INPUT: Begin

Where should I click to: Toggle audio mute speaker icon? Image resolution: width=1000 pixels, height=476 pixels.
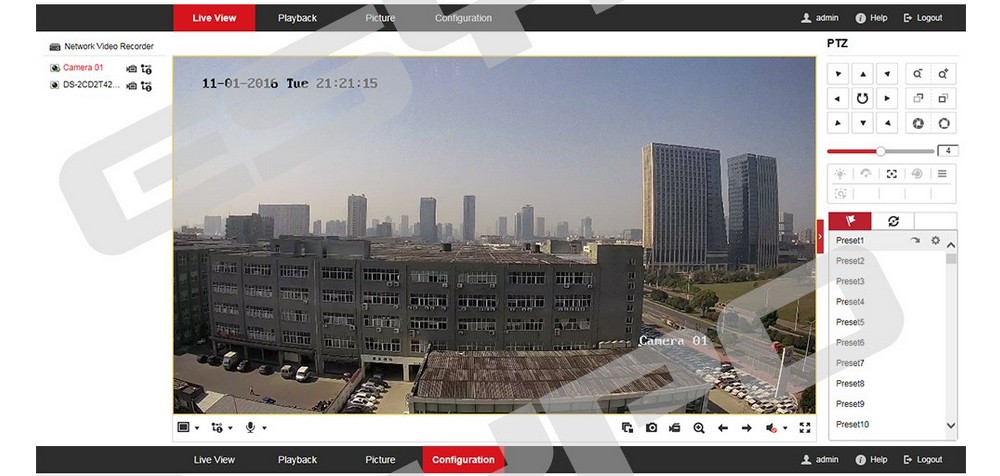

INPUT: End
INPUT: Begin

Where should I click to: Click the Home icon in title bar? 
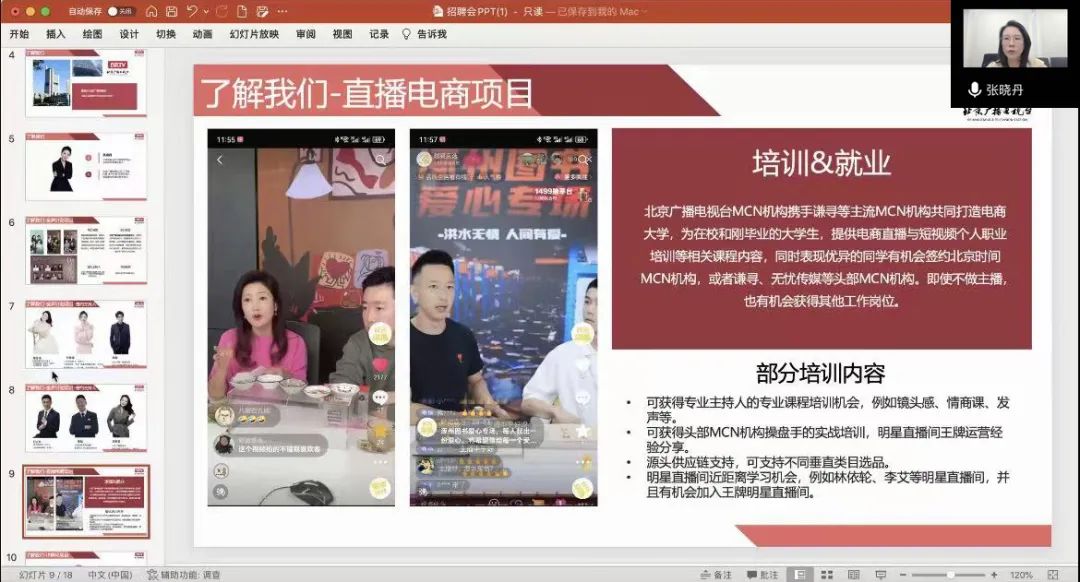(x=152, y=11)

INPUT: End
INPUT: Begin

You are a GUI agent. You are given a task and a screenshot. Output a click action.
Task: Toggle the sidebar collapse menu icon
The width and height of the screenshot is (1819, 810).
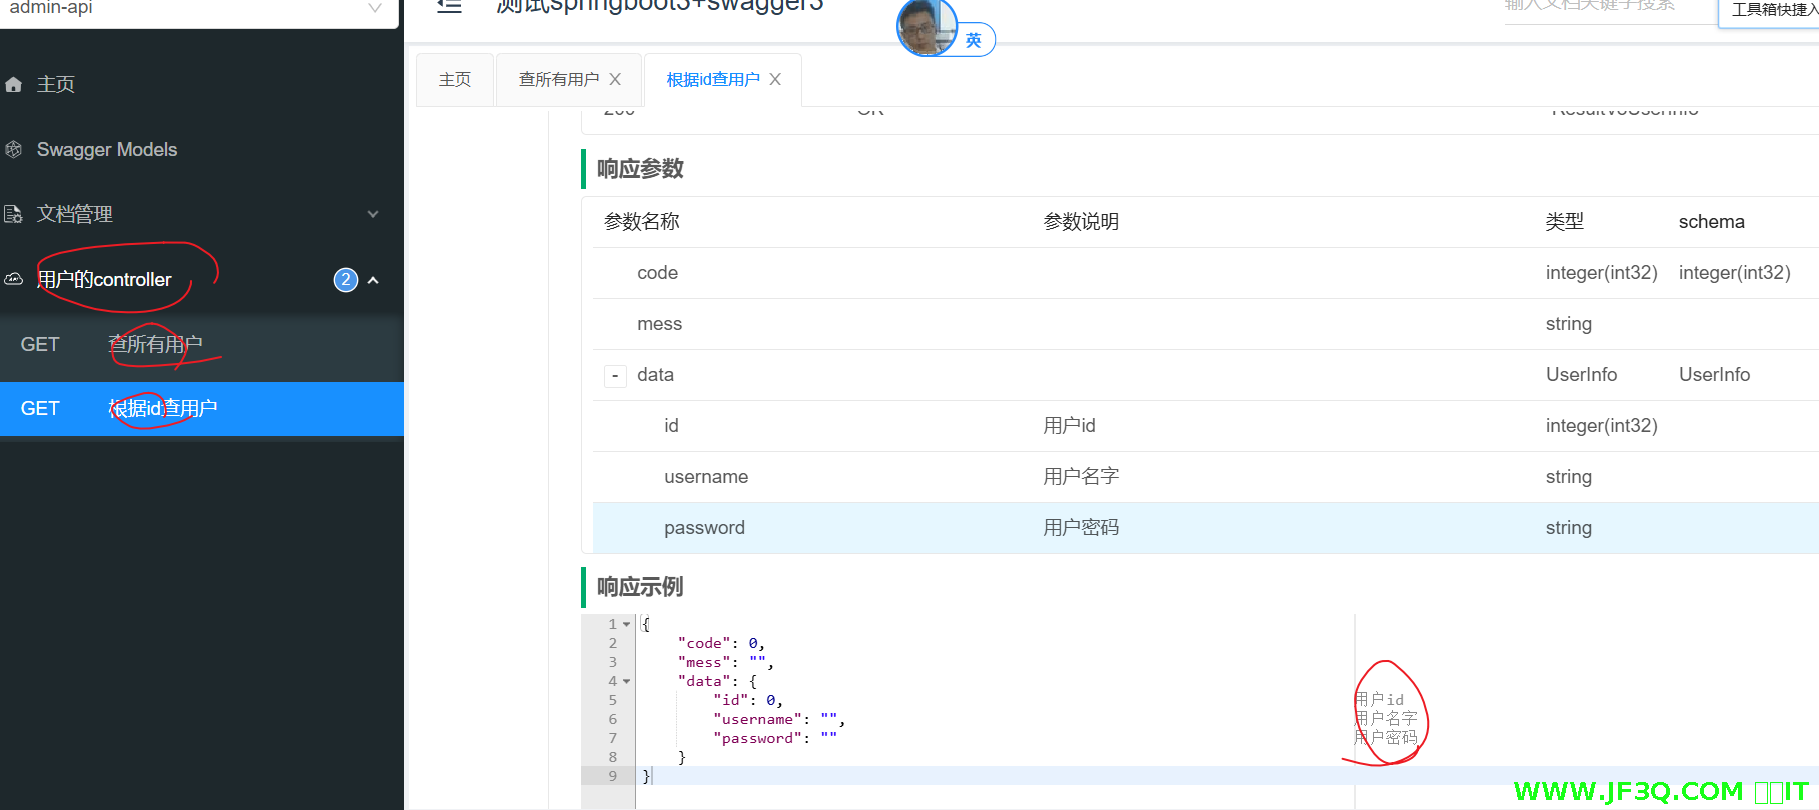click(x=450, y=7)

INPUT: End

- PROBLEM TO WORK ON -
Look through the entries above, find each line containing "Toggle", and copy it.

- THE COMPLETED TASK -
Where should I click to: Toggle audio mute speaker icon? Image resolution: width=1000 pixels, height=476 pixels.
Task: Toggle the sidebar collapse menu icon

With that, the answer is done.